Wouldn't it be great if the country could clobber both of those birds with one stone?
That's what a proposed U.S. Senate bill aims to do. The new National Rare Earth Cooperative Act of 2014 would foster development of a domestic industry to mine and process rare earth metals, which are key materials in a wide spectrum of goods including missiles, radar, cars, wind turbines, LED light bulbs, computers and smartphones, among many others.
"The bipartisan National Rare Earth Cooperative Act grants private rare earth suppliers and end-users with an opportunity to jointly set up a rare earth refining cooperative in America," said the two sponsoring senators - Missouri Republican Roy Blunt and West Virginia Democrat Joe Manchin - in separate press releases.
Rare earths are not rare. The U.S. has ample deposits. But one challenge in processing them is that the minerals that contain them often also include thorium, a mildly radioactive substance that would require special handing. (For that and other historic reasons related to sloppy operations, the rare earth business left the U.S. a couple decades ago, and flourished in China.)
That's where the double act kicks in: The bill would provide federal storage for thorium, which as regular SmartPlanet readers might know, is a potential nuclear wonder fuel
that could replace today's uranium.
Reactors such as "molten salt reactors" designed to optimize thorium's advantages would leave much less waste than conventional reactors, would be more difficult for any potential bomb makers to misuse
, would pose little to no meltdown risk and would generate electricity far more efficiently and thus less expensively. They could also provide heat for high temperature industrial processes
such as cement and steelmaking (today's reactors aren't hot enough), replacing fossil fuels. Thorium could also provide a portion of the same benefits in conventional reactors.
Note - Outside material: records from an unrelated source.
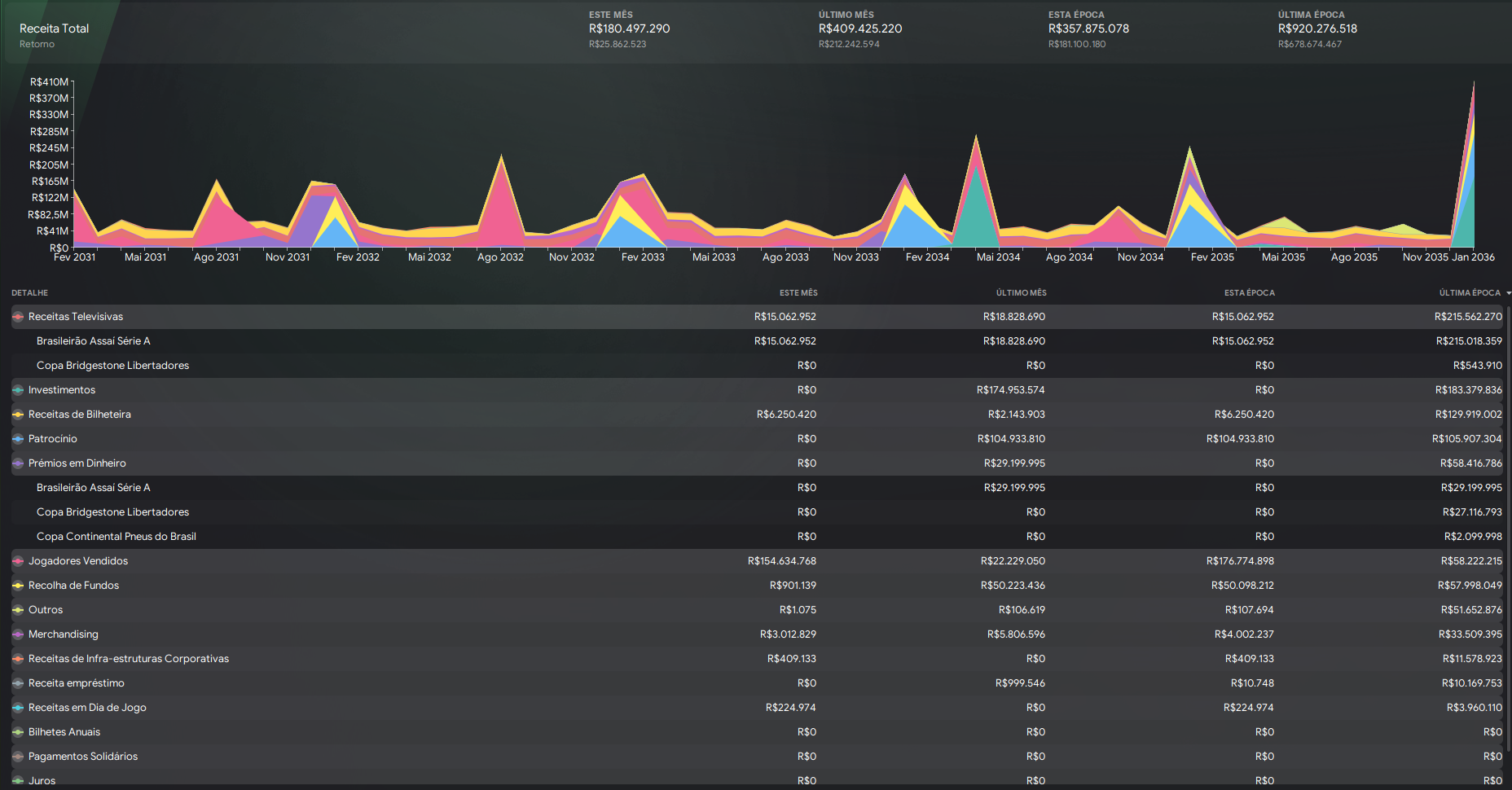Click the Jogadores Vendidos pink legend marker

point(18,561)
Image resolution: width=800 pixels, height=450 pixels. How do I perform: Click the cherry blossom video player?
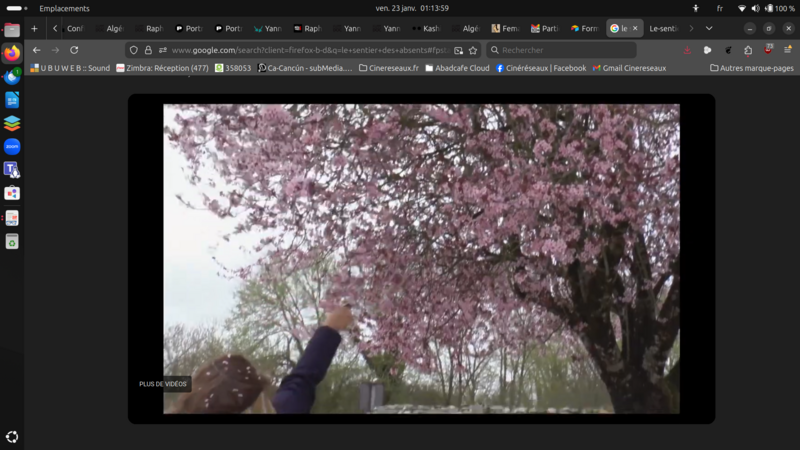[421, 258]
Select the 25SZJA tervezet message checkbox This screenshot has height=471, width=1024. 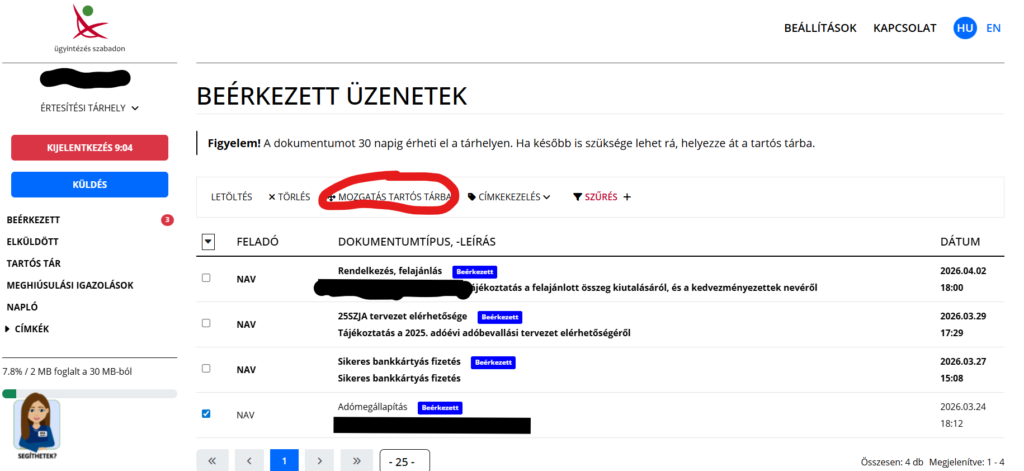(x=207, y=323)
Thus, thorium could help usher in a nuclear renaissance that would enable nuclear generation - a non-CO2 emitter - to play a major role in a low carbon economy.
The U.S. Department of Defense would play a major role in the the cooperative, given the importance of rare earth metals in weapons. (I've skimmed through the bill, and it does not seem to propose a role for the Department of Energy.)
With the bill, the two senators echo former U.S. Congressman and Pennsylvania Democrat Joe Sestak as politicians who recognize the potential of thorium fuel. As I wrote last summer, Sestak advocates alternative nuclear energy
such as thorium fuel and high-temperature reactors. He will likely run for Senate in 2016. Among unelected government officials, U.S. Energy Secretary Ernest Moniz
supports using high temperature reactors for industrial heat.
Senator Blunt's sponsorship from Missouri almost certainly reflects an interest in tapping that state's known rare earth reserves. West Virginia's Senator Manchin is known for his support of coal and natural gas, so his backing of a thorium initiative adds a new twist to his energy position.
(reference to Energy Secretary Moniz added around 9:20 a.m. PST Feb. 11).